In R, I am trying to filter rows of a dataframe where many columns are not equal.
Example: (my actual dataframe has many more columns)
data.frame(id = c(1, 2, 3, 4, 5), xx = c("no", "no", "yes", "yes", "no"), x1 = c("m", "f", "f", "f", "m"), x2 = c("m", "f", "f", "m", "m"), x3 = c("m", "u", "f", "m", NA), x4 = c("m", "f", "m", "m", "f"), x5 = c(NA, "f", "m", "u", "f"))
id xx x1 x2 x3 x4 x5
1 1 no m m m m <NA>
2 2 no f f u f f
3 3 yes f f f m m
4 4 yes f m m m u
5 5 no m m <NA> f f
#what I want
id xx x1 x2 x3 x4 x5
3 yes f f f m m
4 yes f m m m u
5 no m m <NA> f f
I want to compare x1:x5 (not id or xx).
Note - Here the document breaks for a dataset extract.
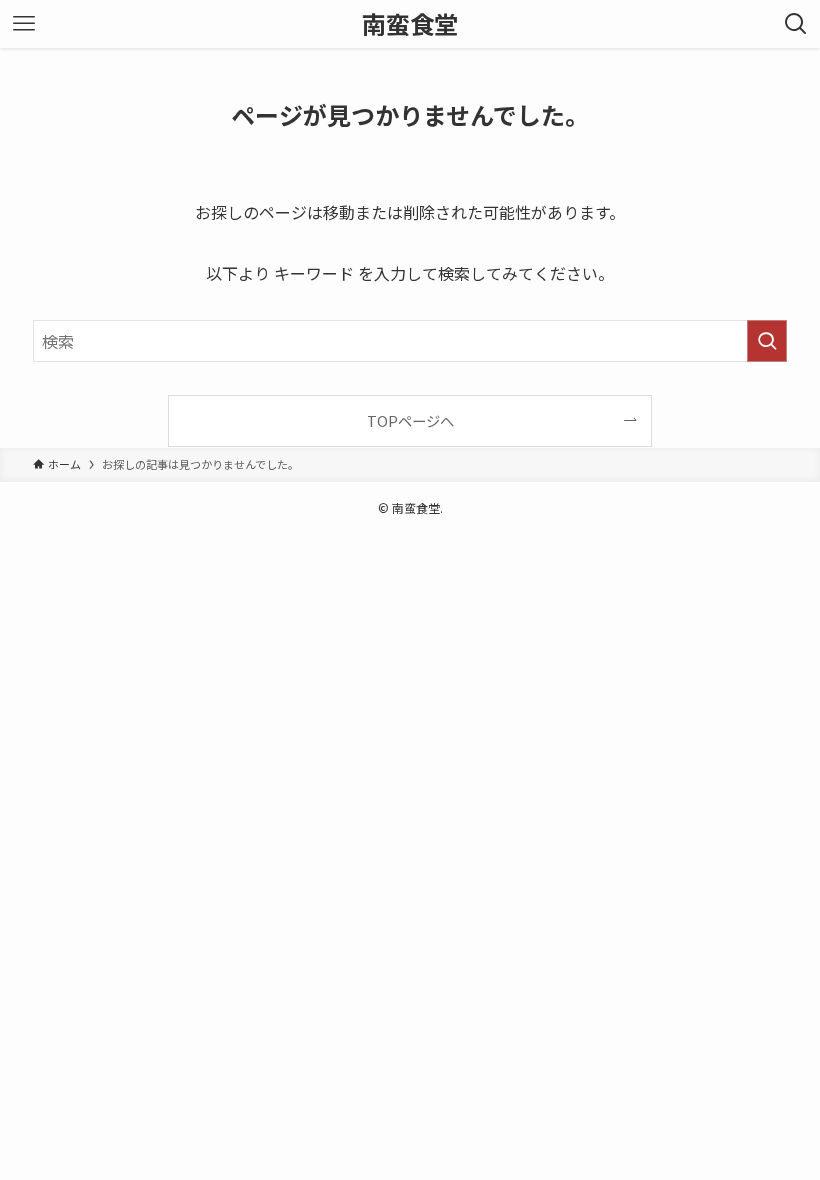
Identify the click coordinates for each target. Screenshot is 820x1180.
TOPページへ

If all the columns are equal (NA values don't count), filter out the row (row 1 in the example). If all the columns are equal but the combination is m and u OR f and u, filter out these rows too (row 2 in the example). I only want to keep rows where there are both m and f, in any combination. I would prefer a tidyverse solution, but anything would work.
Thanks!
CodePudding user response:
It's bit messy but works.
df %>%
rowwise %>%
mutate(a = paste0(unique(unlist(list(across(x1:x5, ~.x))) %>% na.omit) %>% sort, collapse = "")) %>%
filter(nchar(a) != 1, !a %in% c("fu", "mu")) %>%
select(-a)
id xx x1 x2 x3 x4 x5
<dbl> <chr> <chr> <chr> <chr> <chr> <chr>
1 3 yes f f f m m
2 4 yes f m m m u
3 5 no m m NA f f
CodePudding user response:
I think you can get the rowSums("x_n" columns) == "f" > 0 AND rowSums("x_n"'s) >0 as a logical index:
xcols <- dfrm[grepl("x[1-5]", names(dfrm))]
dfrm[ rowSums(xcols =="f", na.rm=TRUE)>0 & rowSums(xcols =="m", na.rm=TRUE) >0 , ]
id xx x1 x2 x3 x4 x5
3 3 yes f f f m m
4 4 yes f m m m u
5 5 no m m <NA> f f